In a major move forward for algae-based biofuel, US feedstock producer Cellana has inked a multi-year deal for commercial-scale quantities. Finnish company Neste Oil, one of the world’s biggest renewable diesel producers, has agreed to buy Cellana’s ReNew Fuel crude algal oil, based on marine microalgae.
Cellana is constructing commercial-scale biorefineries around the world for producing its feedstocks. It plans to operate these facilities, and will also use them to produce microalgae-based feedstocks for two other existing product lines: animal feed and Omega-3 nutritional oils. The non-exclusive agreement with Neste Oil is contingent upon several future variables, including production capacity and compliance with EU and US legislation regarding biofuels. Neste Oil says Cellana expects to begin producing algae on a commercial scale starting in 2015.
The Finnish company has conducted studies that show algae oil, including Cellana’s feedstock oils, will work in its NExBTL industrial-scale renewable diesel process. Neste Oil also refines petroleum-based oil. ReNew Fuel will extend the range of feedstocks it uses in that process, currently at more than 10. The company is a research partner in several efforts to develop methods for photosynthesis-based algae production outdoors, considered to be more cost effective.
The Solar Biofuels Research Centre in Brisbane, Australia hosts one pilot project run by a consortium that includes Neste Oil, the University of Queensland, the government of Queensland, Cement Australia, Siemens, KBR, Karlsruhe Institute of Technology, and Germany’s Bielefeld University. In that project, algae is being grown in both open ponds via photosynthesis and closed tubular bioreactors. Other projects include a joint research program with the Finnish Marine Research Centre to test varying levels and qualities of lipids in different algae types grown under different conditions, and Neste Oil’s own field trials in Spain.

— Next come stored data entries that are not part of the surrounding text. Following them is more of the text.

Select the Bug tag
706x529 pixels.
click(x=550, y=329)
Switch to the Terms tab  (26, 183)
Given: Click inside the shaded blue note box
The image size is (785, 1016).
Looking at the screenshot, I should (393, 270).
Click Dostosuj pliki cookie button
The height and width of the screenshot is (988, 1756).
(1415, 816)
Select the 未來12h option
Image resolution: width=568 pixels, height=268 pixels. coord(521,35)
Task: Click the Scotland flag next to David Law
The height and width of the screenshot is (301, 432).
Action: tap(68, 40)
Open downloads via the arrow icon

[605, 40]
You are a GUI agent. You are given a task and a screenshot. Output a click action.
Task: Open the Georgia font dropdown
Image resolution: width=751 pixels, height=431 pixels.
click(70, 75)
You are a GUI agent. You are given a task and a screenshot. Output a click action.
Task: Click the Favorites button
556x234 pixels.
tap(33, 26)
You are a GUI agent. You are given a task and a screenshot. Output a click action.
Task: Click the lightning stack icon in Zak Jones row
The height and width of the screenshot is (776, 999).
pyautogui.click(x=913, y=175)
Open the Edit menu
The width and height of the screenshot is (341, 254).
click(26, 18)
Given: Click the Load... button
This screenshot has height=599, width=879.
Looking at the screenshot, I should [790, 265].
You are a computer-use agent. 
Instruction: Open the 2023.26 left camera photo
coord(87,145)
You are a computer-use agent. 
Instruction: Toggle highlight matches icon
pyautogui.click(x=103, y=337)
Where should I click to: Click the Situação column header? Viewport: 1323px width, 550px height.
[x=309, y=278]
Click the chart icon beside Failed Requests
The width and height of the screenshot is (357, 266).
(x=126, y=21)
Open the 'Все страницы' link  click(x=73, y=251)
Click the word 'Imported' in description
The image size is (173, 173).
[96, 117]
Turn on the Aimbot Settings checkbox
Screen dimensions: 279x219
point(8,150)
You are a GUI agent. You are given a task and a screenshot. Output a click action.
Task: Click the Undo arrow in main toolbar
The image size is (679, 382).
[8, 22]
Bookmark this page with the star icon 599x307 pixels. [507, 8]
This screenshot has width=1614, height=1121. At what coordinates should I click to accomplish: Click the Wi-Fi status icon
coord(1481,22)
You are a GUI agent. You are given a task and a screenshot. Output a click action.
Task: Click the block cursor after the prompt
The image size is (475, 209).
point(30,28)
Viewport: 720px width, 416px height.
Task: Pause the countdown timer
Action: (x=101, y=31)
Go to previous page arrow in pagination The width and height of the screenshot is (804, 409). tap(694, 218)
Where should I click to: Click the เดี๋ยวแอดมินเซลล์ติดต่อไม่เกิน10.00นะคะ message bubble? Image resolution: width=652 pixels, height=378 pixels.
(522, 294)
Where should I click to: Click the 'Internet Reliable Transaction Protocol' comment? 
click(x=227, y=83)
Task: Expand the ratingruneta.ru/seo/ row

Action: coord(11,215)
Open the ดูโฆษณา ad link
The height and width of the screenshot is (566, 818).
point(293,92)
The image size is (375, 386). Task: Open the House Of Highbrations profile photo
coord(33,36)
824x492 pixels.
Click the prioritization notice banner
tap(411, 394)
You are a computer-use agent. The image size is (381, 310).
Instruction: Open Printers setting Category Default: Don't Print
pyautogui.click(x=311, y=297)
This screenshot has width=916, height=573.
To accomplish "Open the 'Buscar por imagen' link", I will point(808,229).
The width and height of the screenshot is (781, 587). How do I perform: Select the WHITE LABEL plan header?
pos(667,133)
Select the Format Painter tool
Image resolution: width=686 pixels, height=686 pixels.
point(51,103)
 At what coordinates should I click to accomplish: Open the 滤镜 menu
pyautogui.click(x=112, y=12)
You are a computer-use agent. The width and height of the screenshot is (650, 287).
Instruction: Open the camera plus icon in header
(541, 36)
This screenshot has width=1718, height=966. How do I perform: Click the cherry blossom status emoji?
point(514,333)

Some species of algae grow in salt water and some in fresh water. They’re not all equal when it comes to converting carbon dioxide into usable forms of oil. Other challenges have included the ability to control the production of the varieties that yield high proportions of oil, and to do so at commercial production volumes. The upsides to algae as a non-food feedstock include the fact that it grows much faster than land-based crops, offers high oil yields, and produces more or less continuously in the right environments, compared to a single crop each year from land-based plants. It can also be grown in bio-refineries on land that’s not suitable for food crops.
Microalgae such as Cellana uses are among the most prolific types, and marine algae don’t use fresh water, a major criticism of some algae biofuel feedstock attempts. They are also easier and simpler to process because of their small grain size and because they don’t contain lignocellulose, which occurs in most land-based, non-food plant feedstocks. Algae-based biofuels are aimed at transportation fuel applications, especially jet fuels used in military and commercial aircraft.
Cellana’s ALDUO process — produced in its six-acre demonstration plant in Kona, Hawaii — has yielded over 20 metric tons of algae biomass. The patented process was developed to enable cost-effective, consistent outdoor production of feedstock on a commercial scale. The company’s ReNew Fuel consists of fuel-grade crude oils that have been extracted from ReNew Algae biomass. This fuel has been tested by commercial-scale petroleum oil producers and refiners, as well as producers and refiners of food crop-based feedstocks and major energy companies.